Records from a collection:

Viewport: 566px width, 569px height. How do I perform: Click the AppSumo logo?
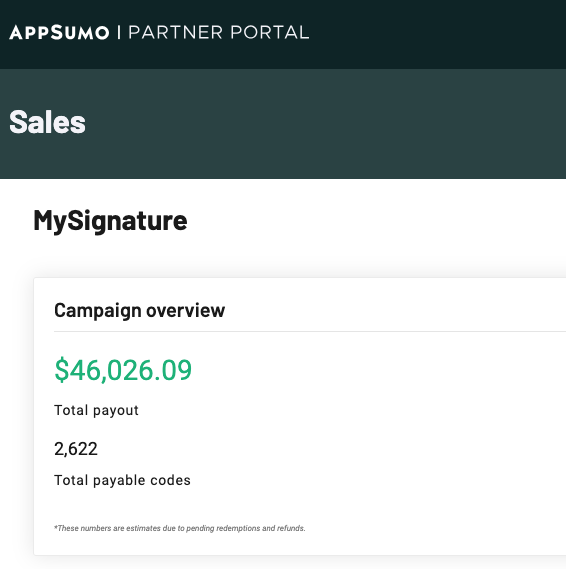[59, 33]
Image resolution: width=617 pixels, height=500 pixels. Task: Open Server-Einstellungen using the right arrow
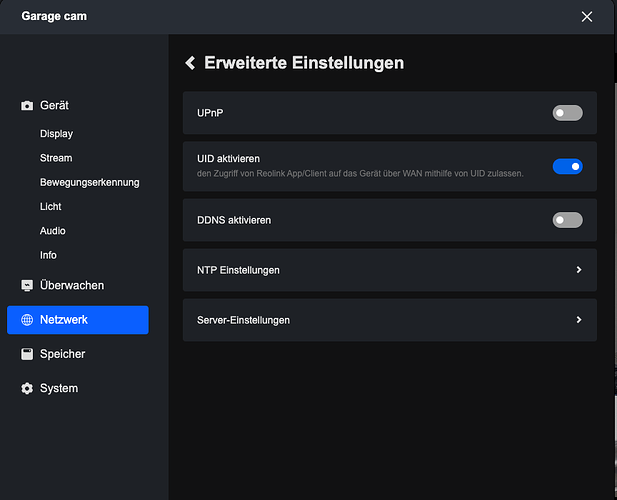pyautogui.click(x=579, y=320)
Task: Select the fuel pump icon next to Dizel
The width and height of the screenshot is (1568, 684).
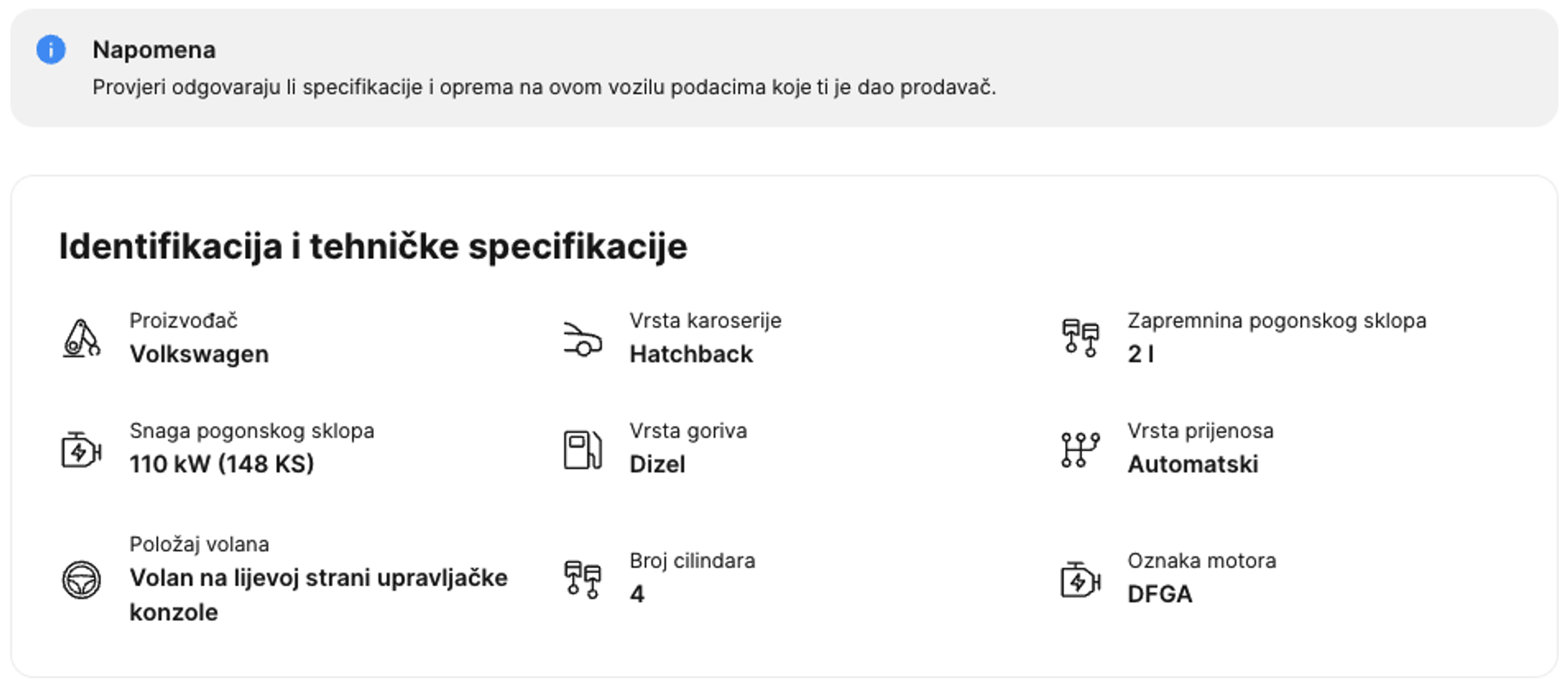Action: (x=581, y=448)
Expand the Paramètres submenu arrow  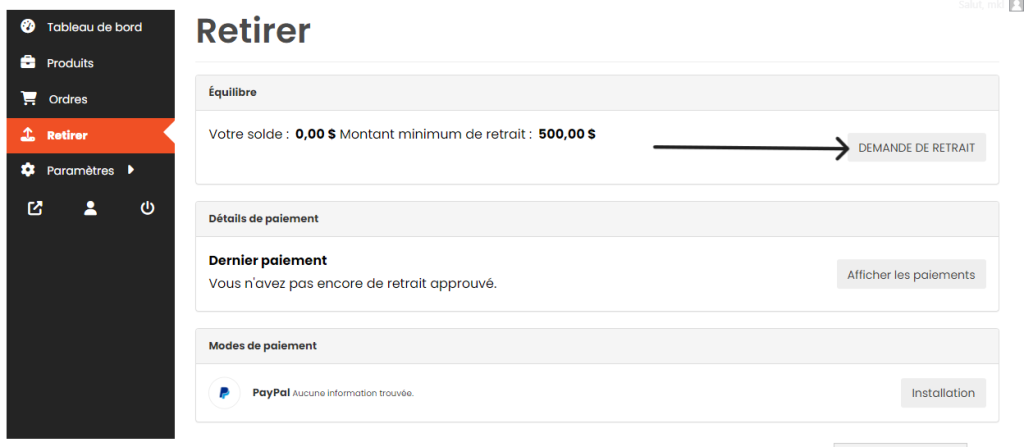[x=131, y=170]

__WHAT THE TASK REQUIRES__.
The reply should hold an exact repeat of the entries from their opening line through the line with "Task: Select the fuel pump icon next to Dizel", and no pictures at all.

__ANSWER SPACE__.
Viewport: 566px width, 569px height. How do I perform: Click the AppSumo logo?
[59, 33]
Image resolution: width=617 pixels, height=500 pixels. Task: Open Server-Einstellungen using the right arrow
pyautogui.click(x=579, y=320)
Task: Select the fuel pump icon next to Dizel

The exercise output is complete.